Kevin Buzzard (Nov 11 2020 at 20:04):
subst takes a proof of A = B and replaces all the A's everywhere by B's, or possibly the other way around
Reid Barton (Nov 11 2020 at 20:04):
oh yeah, I did that just in case it would help and then forgot to mention it
Bryan Gin-ge Chen (Nov 11 2020 at 20:04):
(Reid's sorry can be filled with simp [h].)
Kevin Buzzard (Nov 11 2020 at 20:04):
it's like rw h at * except that it's more powerful because it rewrites under binders. It literally removes A from the picture.
Patrick Lutz (Nov 11 2020 at 20:05):
oh, I see
Patrick Lutz (Nov 11 2020 at 20:05):
Kevin Buzzard said:
(note that Reid changed
inv_fun--λ ⟨f, φ⟩is not good style when defining data, as you are here.
why is this bad?
Reid Barton (Nov 11 2020 at 20:07):
If you look at the goal in the original right_inv it's got some _match_1 or whatever junk in it
Reid Barton (Nov 11 2020 at 20:08):
more importantly, the version which matches in the lambda is less likely to reduce when applied to something
Reid Barton (Nov 11 2020 at 20:08):
though maybe in a case as simple as this one it doesn't really matter, not sure
Patrick Lutz (Nov 11 2020 at 20:09):
by the way, even though the example was originally by Kevin, I was the one who introduced the angle brackets
Yaël Dillies (Nov 29 2021 at 14:11):
A very similar question. I'm trying to construct the decidability instance of the lexicographical order on a sigma type:
variables {ι : Type*} {α : ι → Type*}
inductive sigma.lex [has_lt ι] [Π i, has_le (α i)] : Π a b : Σ i, α i, Prop
| fiber (i : ι) (a b : α i) : a ≤ b → sigma.lex ⟨i, a⟩ ⟨i, b⟩
| base (i j: ι) (a : α i) (b : α j) : i < j → sigma.lex ⟨i, a⟩ ⟨j, b⟩
def sigma.lex.decidable_le [has_lt ι] [Π i, has_le (α i)] [hι : decidable_eq ι]
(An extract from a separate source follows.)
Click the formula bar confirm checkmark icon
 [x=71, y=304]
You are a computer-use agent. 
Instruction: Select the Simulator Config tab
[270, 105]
[hι' : decidable_rel ((<) : ι → ι → Prop)]
[hα : Π i, decidable_rel ((≤) : α i → α i → Prop)] :
decidable_rel (sigma.lex : (Σ i, α i) → (Σ i, α i) → Prop) :=
λ a b, match hι a.1 b.1 with
| is_true hij := begin
refine match hα _ a.2 b.2 with
| is_true hab := is_true begin
convert sigma.lex.fiber j a b hab, -- Heeelp
sorry-- refine rec_heq_of_heq _ _,
end
| is_false hab := is_false sorry
end
end
| is_false h := sorry
end
Reid Barton (Nov 29 2021 at 14:35):
Doing cases on a and b would certainly help but you still need to subst hij as well and I don't know how to do it in term mode. Probably easier to write a careful tactic-mode definition...
Yaël Dillies (Nov 29 2021 at 14:38):
Maybe docs#sigma.eq can help?
Reid Barton (Nov 29 2021 at 14:46):
btw docs#psigma.lex is the same right?
Yaël Dillies (Nov 29 2021 at 14:46):
Not quite, because it's taking arbitrary relations in.
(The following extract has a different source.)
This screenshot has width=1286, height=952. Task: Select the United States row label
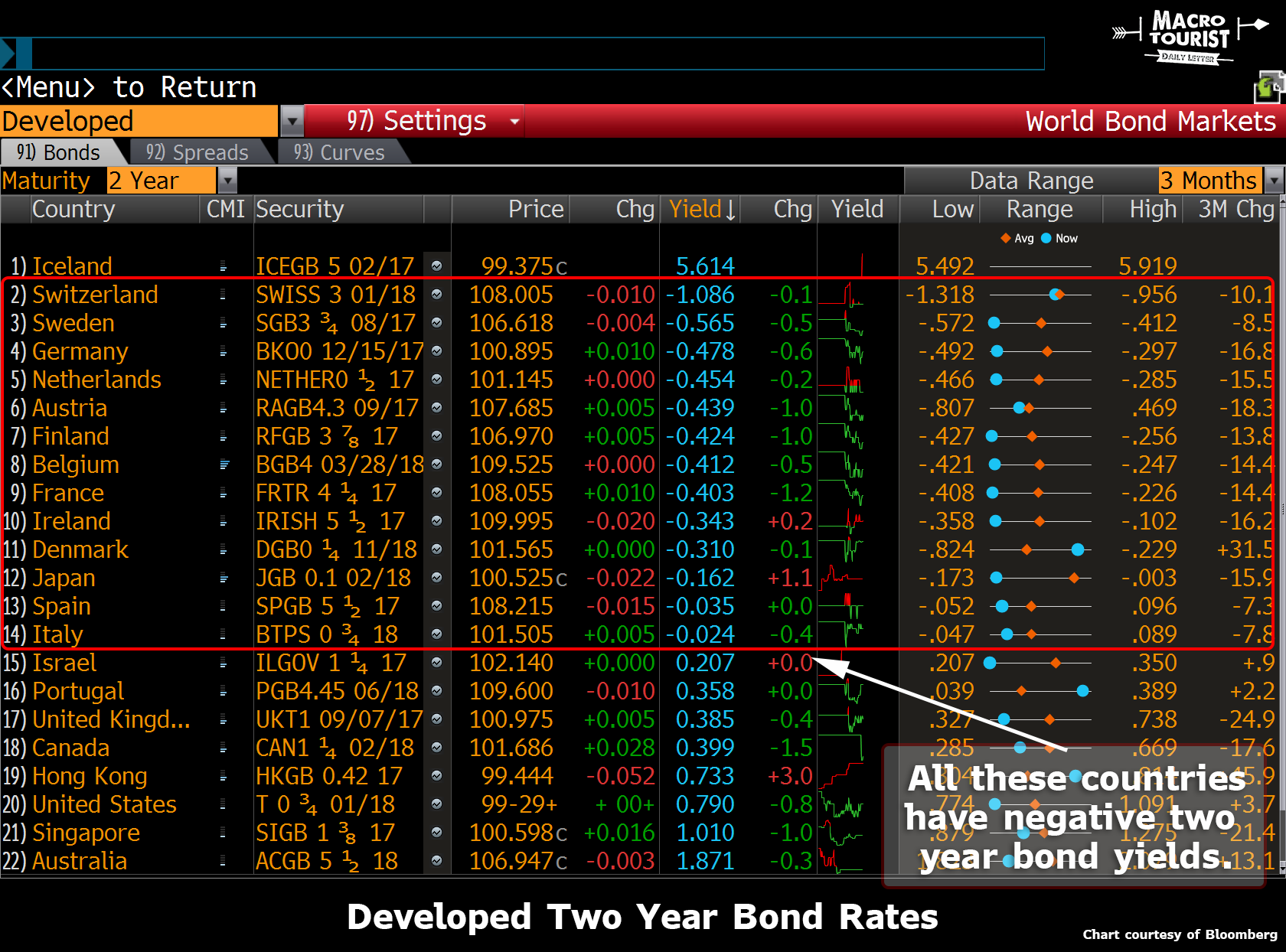(104, 804)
David Wärn (Nov 29 2021 at 14:47):
I think we're just missing an iff lemma for the lexicographic order
import tactic.basic
variables {ι : Type*} {α : ι → Type*} [has_lt ι] [Π i, has_le (α i)]
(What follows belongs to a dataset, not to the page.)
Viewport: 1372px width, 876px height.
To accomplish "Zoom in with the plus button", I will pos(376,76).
inductive sigma.lex : Π a b : Σ i, α i, Prop
| fiber (i : ι) (a b : α i) : a ≤ b → sigma.lex ⟨i, a⟩ ⟨i, b⟩
| base (i j: ι) (a : α i) (b : α j) : i < j → sigma.lex ⟨i, a⟩ ⟨j, b⟩
lemma le_iff (p q : Σ i, α i) :
sigma.lex p q ↔ p.1 < q.1 ∨ ∃ h : p.1 = q.1, h.rec p.2 ≤ q.2 :=
⟨ λ h, by { cases h with i a b ab i j a b ij, exact or.inr ⟨rfl, ab⟩, exact or.inl ij },
by { cases p, cases q, dsimp only, rintro (h | ⟨rfl, h⟩),
exact sigma.lex.base _ _ _ _ h, exact sigma.lex.fiber _ _ _ h } ⟩
def sigma.lex.decidable_le [hι : decidable_eq ι] [hι' : decidable_rel ((<) : ι → ι → Prop)]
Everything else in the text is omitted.